What is asked:
**1)** In the node.js blog post, which tool does the author say made working with GitHub simple and painless?
**2)** Reproduce the node.js blog post starting at the words "Wednesday, November 20, 2013" and stopping after "the remote site.".

Wednesday, November 20, 2013

Leaping into node.js and JavaScript, the Conculsion

In three weeks I've gone from node.js newbie to beginner  to having a module on npm.  Despite the off-beat field of endeavor (Flow Cytometry), it has dozens of downloads.  I think some are robots harvesting the net.

Things I liked:
  • WebStorm made working with GitHub simple and painless.  No more series of three commands to add files, commit locally, and push to the remote site.
  • Integration with Travis-ci was nearly painless.  The main gotcha was in pasting the cute little "the build is passing" icon back into the GitHub readme.  Capitalization matters.  If your repository is CamelCase, the links to travis-ci must be CamelCase.
  • The package.json file and conventions.  Simpler, and much less verbose, than your typical web.xml descriptor.  Use npm init to create a good template, and then it's simple to edit by hand.  I found the online docs fairly inscrutable.  Better to look at various package.jsons from other npm projects, then reread the man pages with the benefit of examples.
  • Publishing to npm was also painless.  My preference is to use a text editor, not npm commands, to edit the package.json file.  Once you have logged in for the first time to npm, just go   npm publish 
  • Using simple JavaScript "objects" { } to hold incoming options, and to return multiple values from a method.
  • JavaScript "short-circuit or" syntax to test for nulls and use defaults.  e.g.  encoding = options.encoding || 'utf8';
  • JavaScript's first class functions, combined with node.js Buffers, were superb in reading binary data from a file, handling various data sizes (16, 32, 64 bit) and endianness.
  • JavaScript's optional function arguments, most of the time.
Things that worked "o.k.":
  • All the node.js callbacks.  It is a huge mental shift.  A few times I got stuck with just too many callbacks to figure things out.  Still don't know how to read a Stream synchronously, since the basic rs.read() method doesn't work.  Rethinking or refactoring so that the callbacks were distributed across more methods helped.  In other words, instead of one function with three callbacks, consider refactoring into three functions, each with one callback.
  • Closures.  O.K., yes, they are nice.  For node.js, required.  But writing line after line ending with  function() {  and then adding all the }); at the end, and getting it right, gets old.  And verbose.  And these closures in general have no names, so they lose out as self-documenting.

Data shown:

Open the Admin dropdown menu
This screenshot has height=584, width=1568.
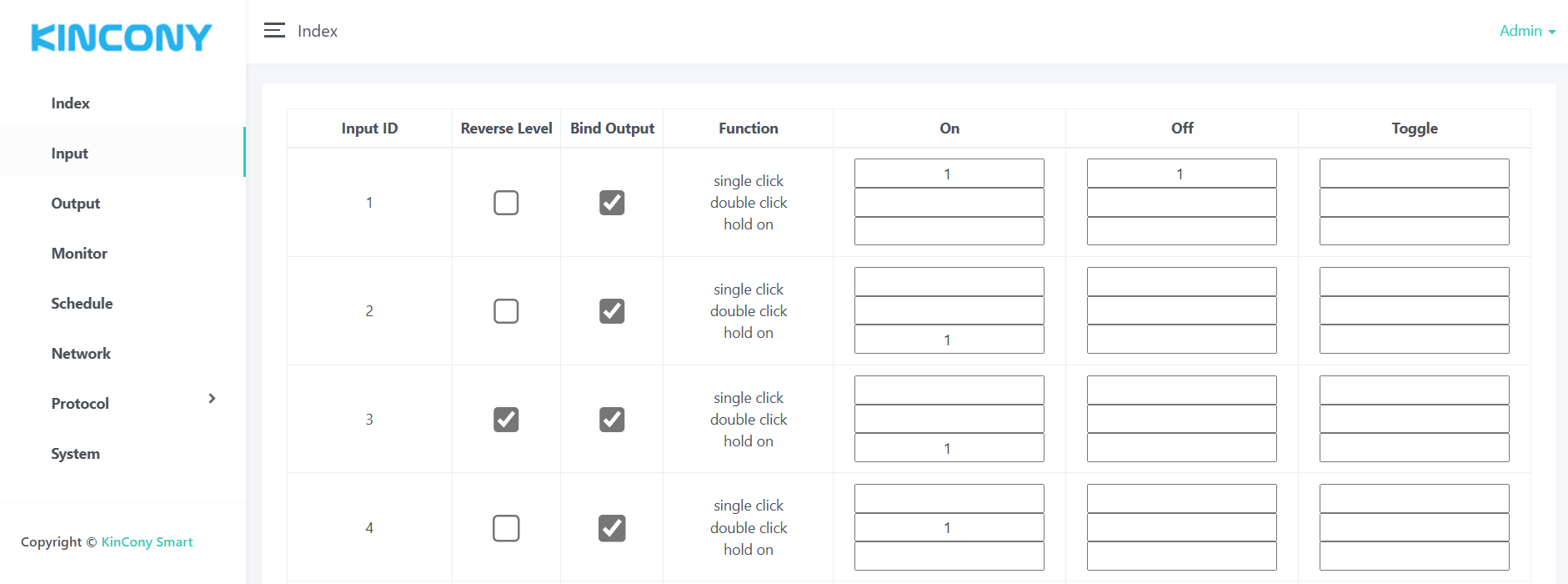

In response:
**1)** WebStorm

**2)**
Wednesday, November 20, 2013

Leaping into node.js and JavaScript, the Conculsion

In three weeks I've gone from node.js newbie to beginner  to having a module on npm.  Despite the off-beat field of endeavor (Flow Cytometry), it has dozens of downloads.  I think some are robots harvesting the net.

Things I liked:
  • WebStorm made working with GitHub simple and painless.  No more series of three commands to add files, commit locally, and push to the remote site.